Screenshot grounding data
....

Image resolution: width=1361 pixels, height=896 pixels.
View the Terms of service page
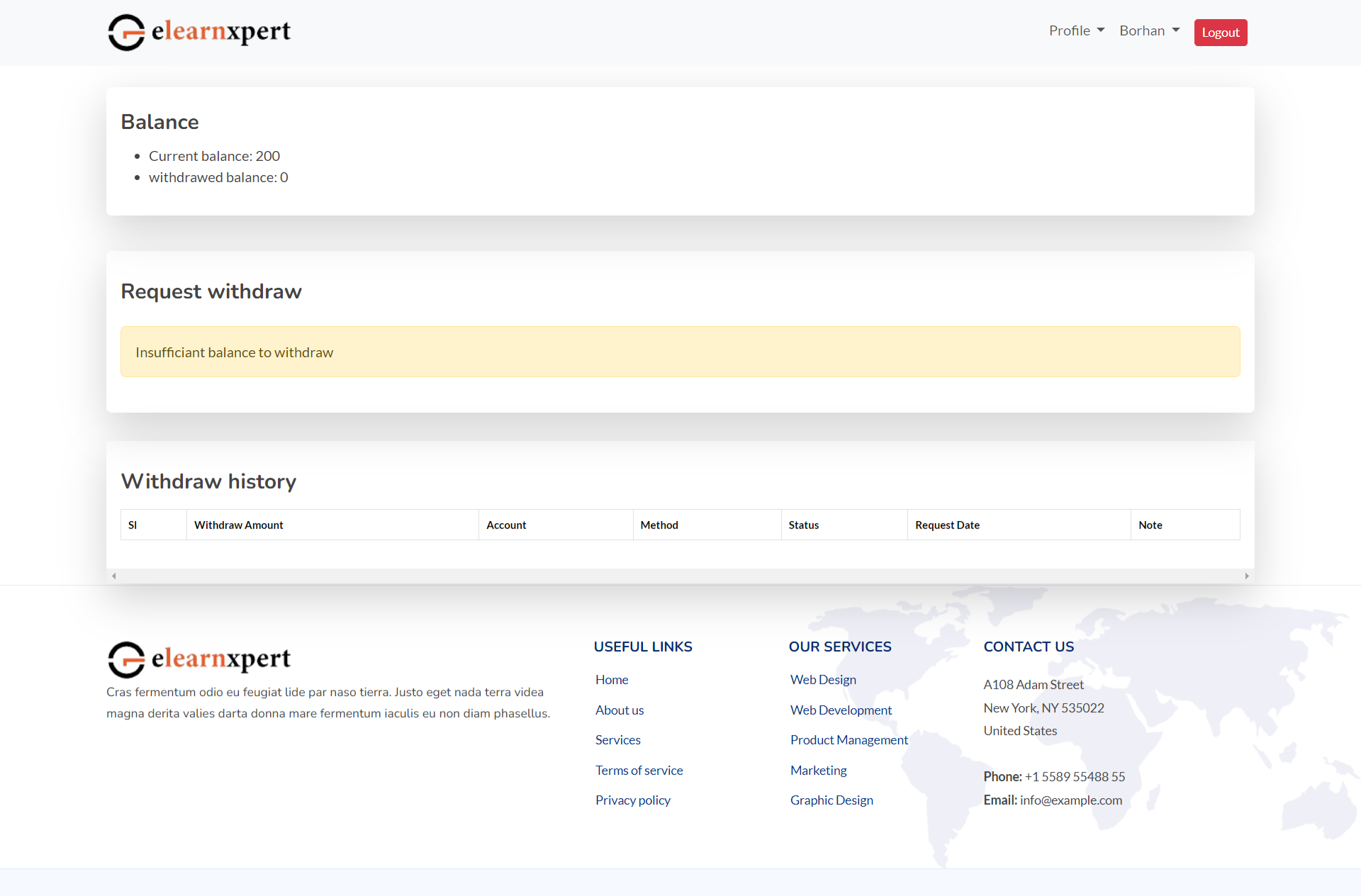pos(639,771)
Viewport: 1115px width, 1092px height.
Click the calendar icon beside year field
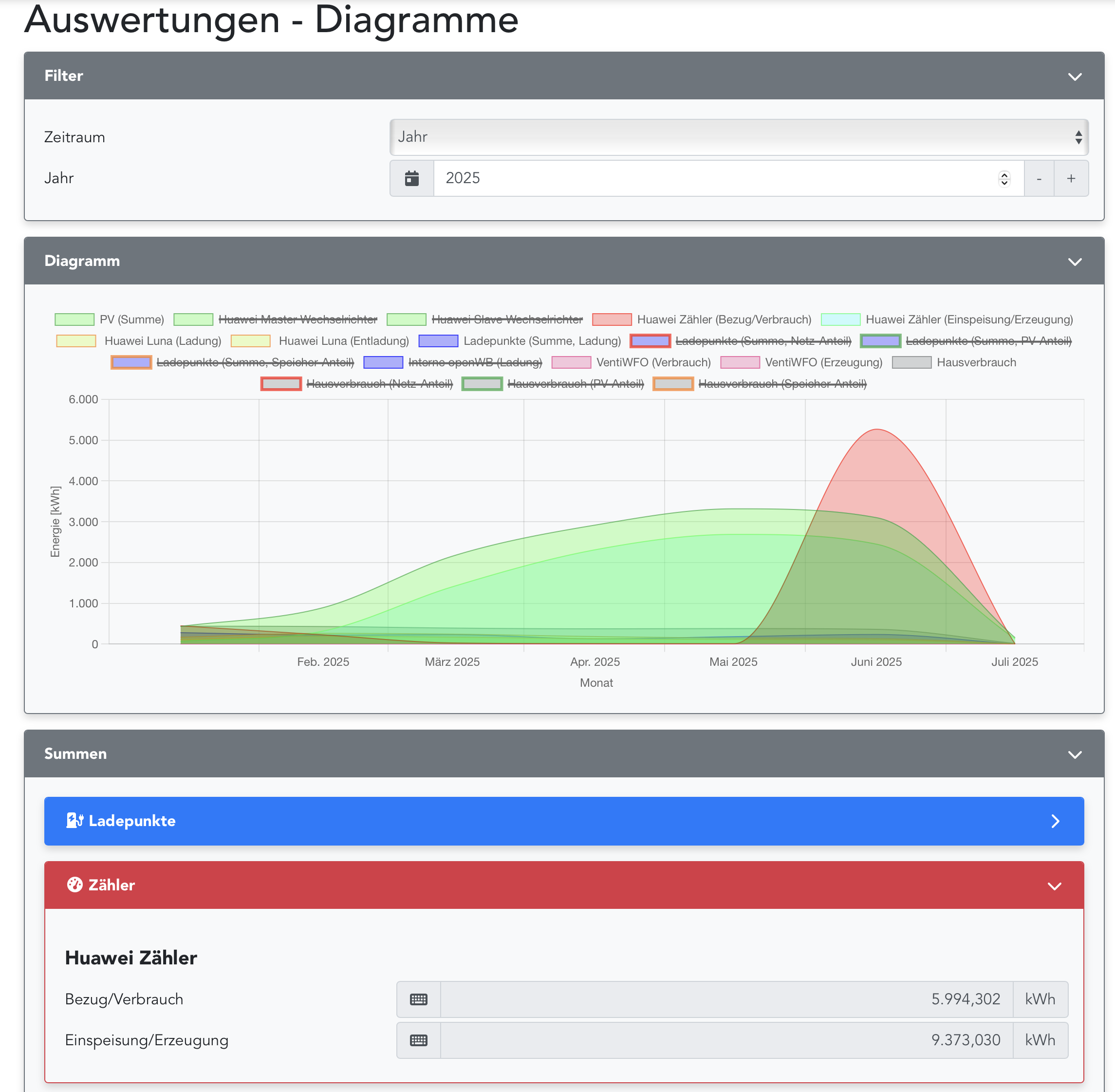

....

[What you need to do] Could you repeat exactly the lines from the one containing "View the Terms of service page" to the last line of the records, both included, and leave out every picture?

[The answer]
View the Terms of service page
pos(639,771)
Viewport: 1115px width, 1092px height.
Click the calendar icon beside year field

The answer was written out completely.